Incident management, What, Why and How?

What

Incident management in software refers to the process of identifying, responding to, and resolving unexpected events or failures that occur within a software system. These incidents can range from minor issues, such as a slow page load, to major outages that can impact business operations.

Why

Effective incident management is critical for maintaining the reliability and availability of software systems. It involves a combination of proactive measures, such as monitoring and testing, as well as reactive measures, such as incident response and recovery.

How

Glossary:

Anomaly: An unexpected deviation from the normal behavior of a production system.

Graduation: The process of upgrading an anomaly to an incident if it is determined to have significant impact on the business.

Incident: An unanticipated event that requires an immediate response due to its impact on the business.

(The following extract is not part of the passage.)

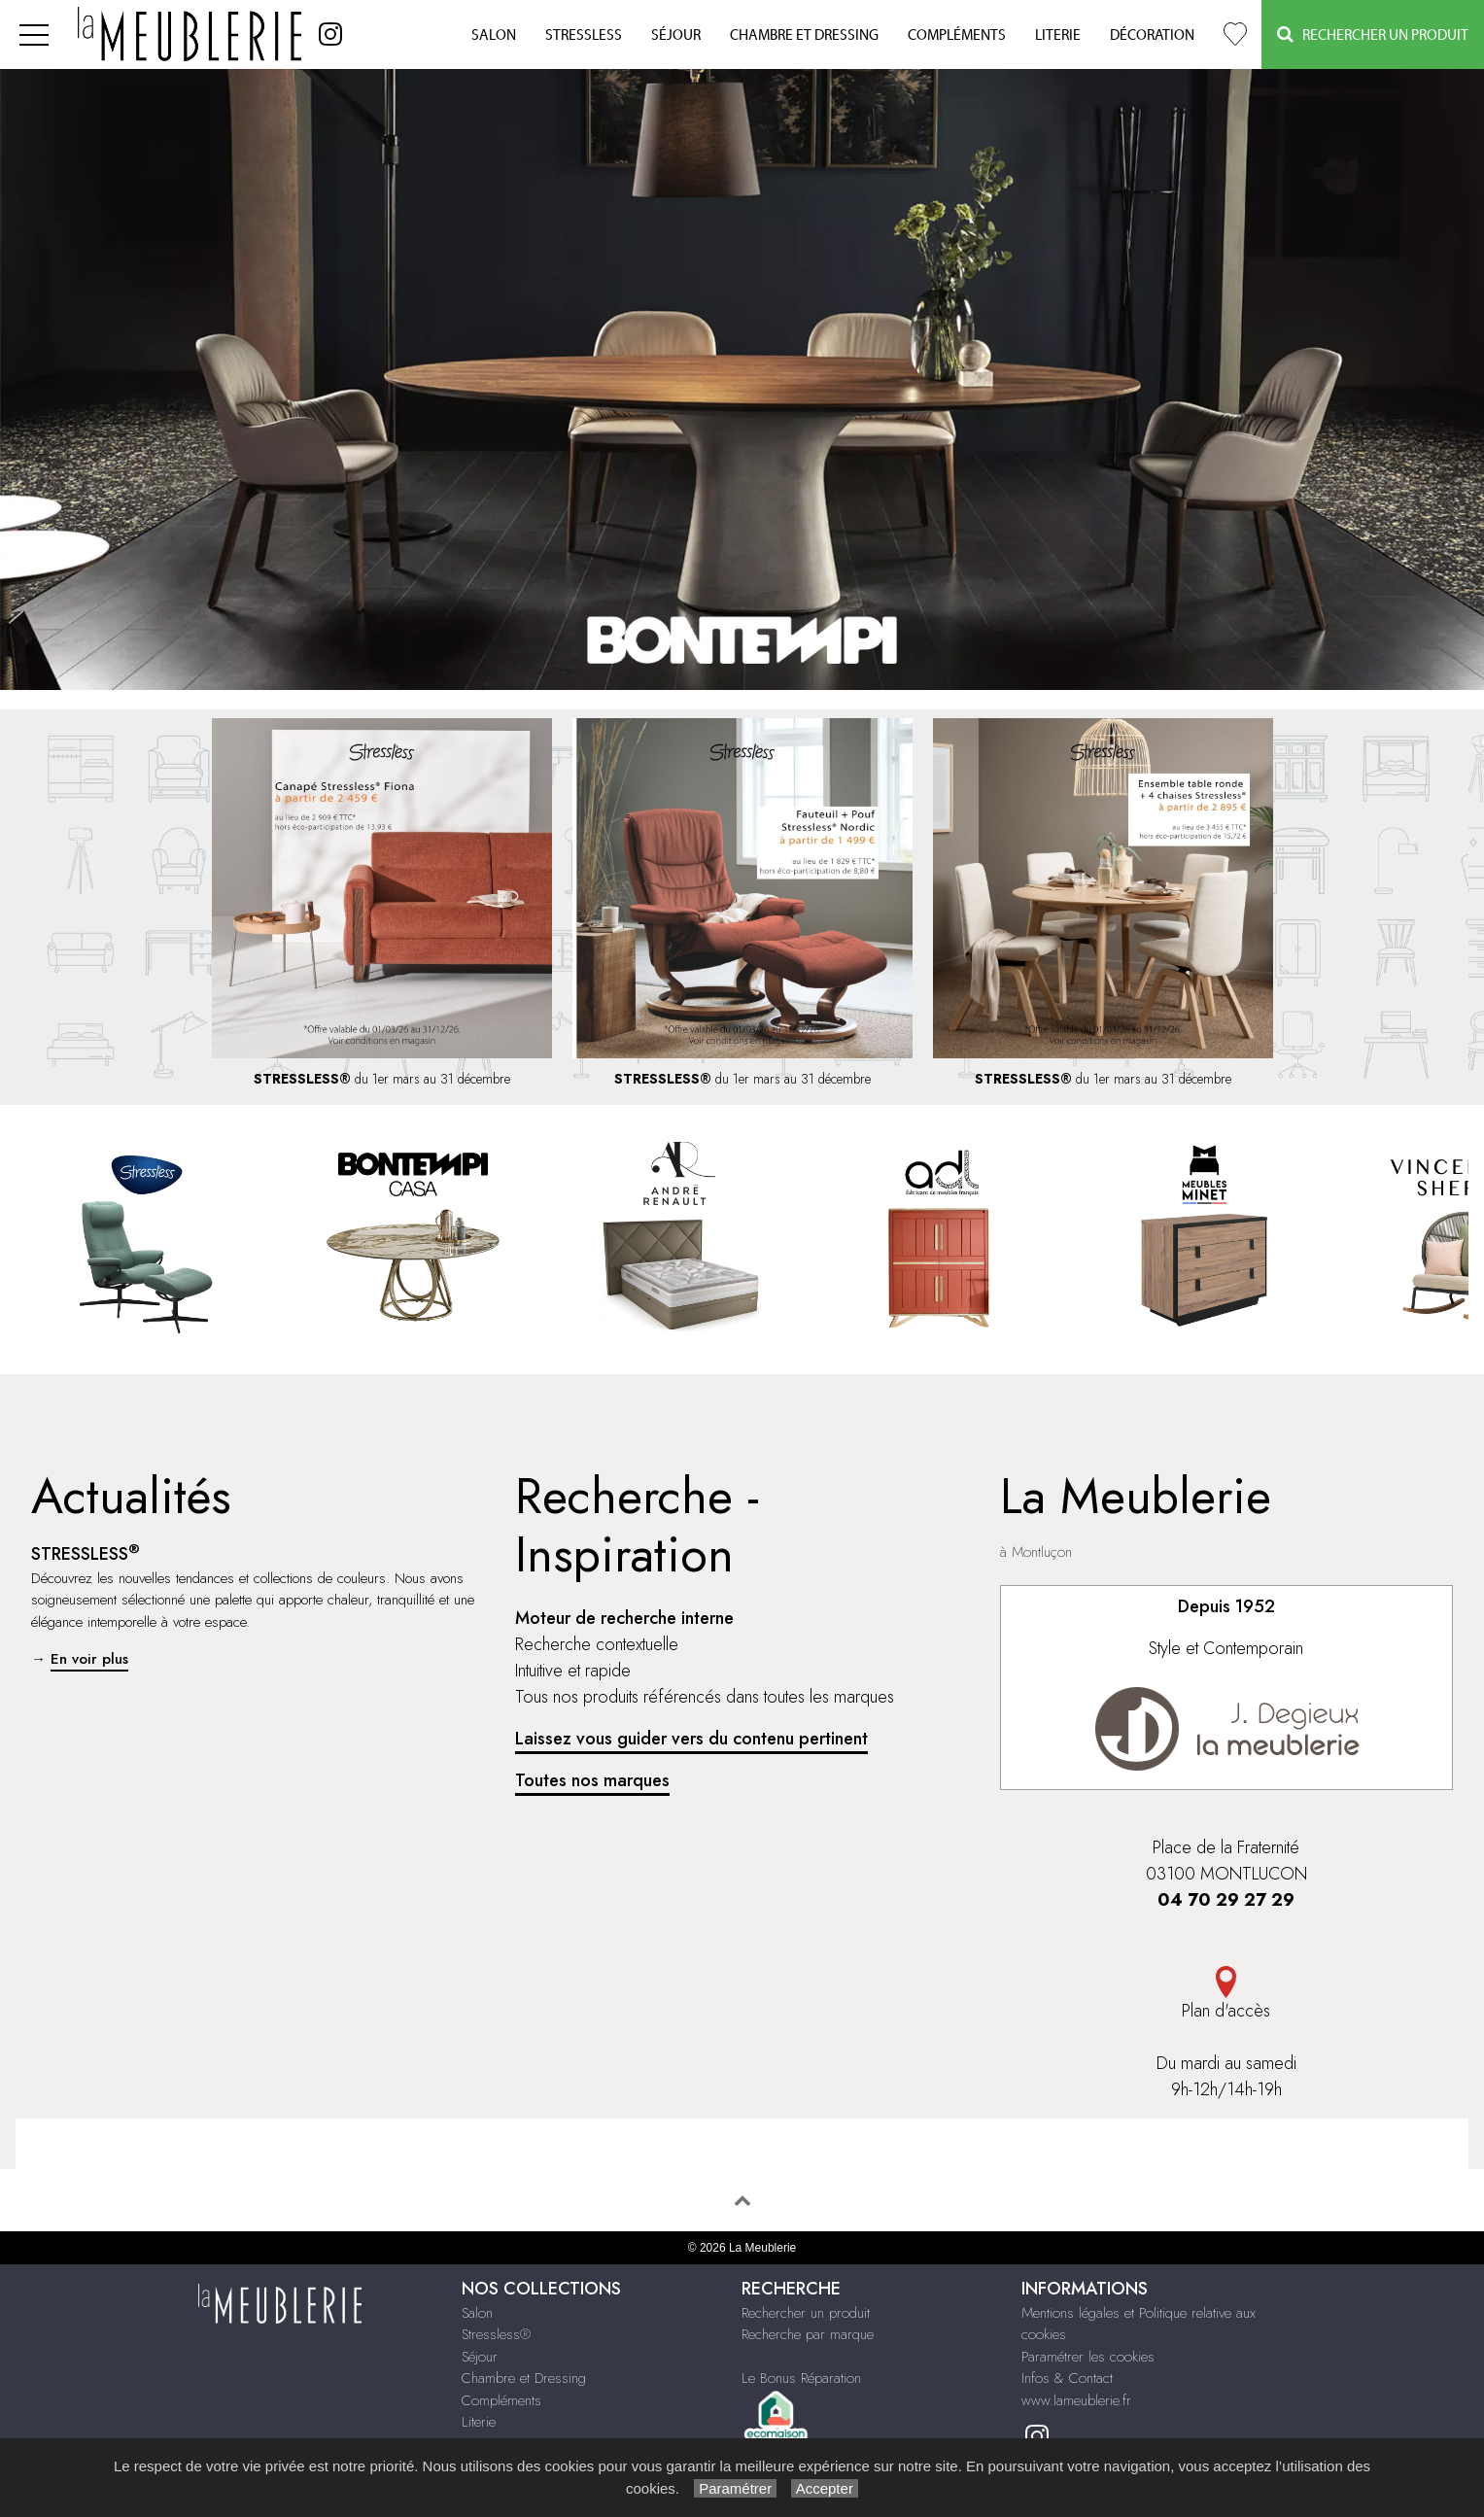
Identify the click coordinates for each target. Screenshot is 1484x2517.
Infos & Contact (1067, 2378)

Severity: A measure of the impact an incident has on the business, typically represented by levels such as SEV0 and SEV1.

Service Playbook: A predefined set of steps to identify or resolve common issues.

Incident Lifecycle

Occurrence

This is an initial phase of an anomaly or an incident. The occurrence is the moment that a deviating event has created an impact in production causing an anomaly leading to an incident either immediately or eventually if not addressed.

Detection

This is an initial phase where the initial deviating event has been detected and manually or automatically reported, but before a team has started to investigate.

Diagnostics & Mitigation

The on-call team prioritizes utilizing observability data to assess the situation. If no significant business or customer impact is determined, the team will close the alert and label it as a false positive. On the other hand, if an impact is identified, the team will graduate the anomaly to an incident, assigning the appropriate severity level, and trigger incident notification to relevant stakeholders.

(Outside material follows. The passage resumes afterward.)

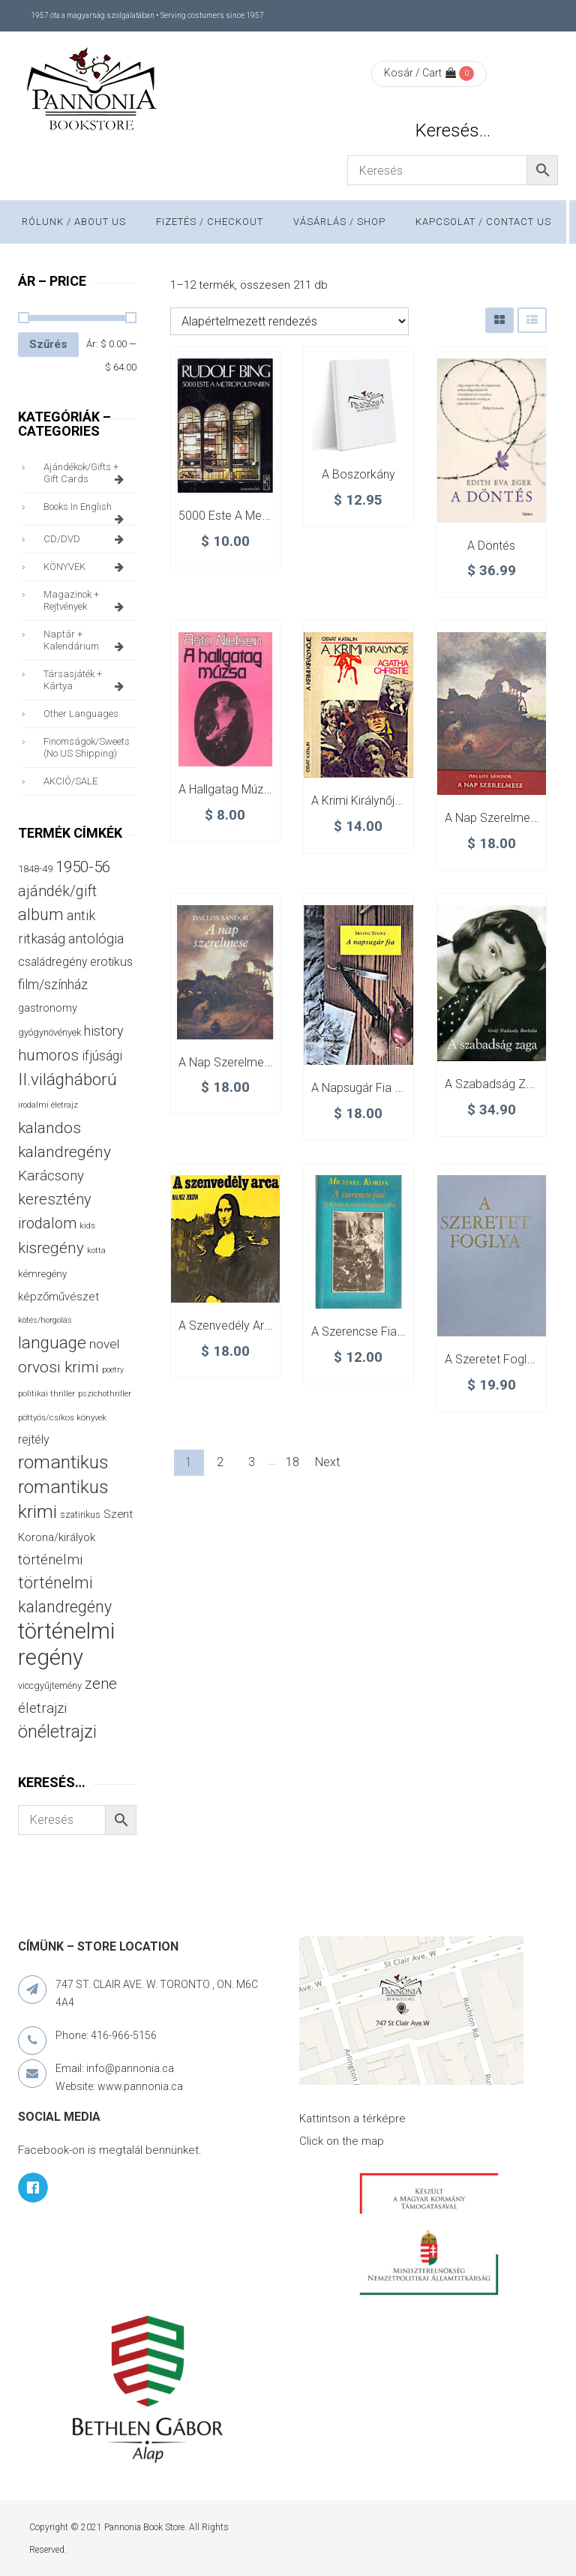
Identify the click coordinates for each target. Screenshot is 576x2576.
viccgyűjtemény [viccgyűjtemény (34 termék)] (50, 1685)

The team will then proceed to resolve the incident, following the established playbook or devising an alternative solution as necessary. In the event that additional assistance is required, the team will escalate the incident to involve additional resources.

Upon successful resolution, the team will monitor the incident and communicate its status to all stakeholders.

Closure

During this phase, the service should be already up and running, and the Incident is mitigated.

Notes on Process

To handle incidents in software, it is important to have a well-defined incident management process in place. This should include clear roles and responsibilities, as well as procedures for incident detection, triage, resolution, and reporting. It is also important to have a dedicated incident management team in place, with members who are trained and equipped to handle incidents effectively.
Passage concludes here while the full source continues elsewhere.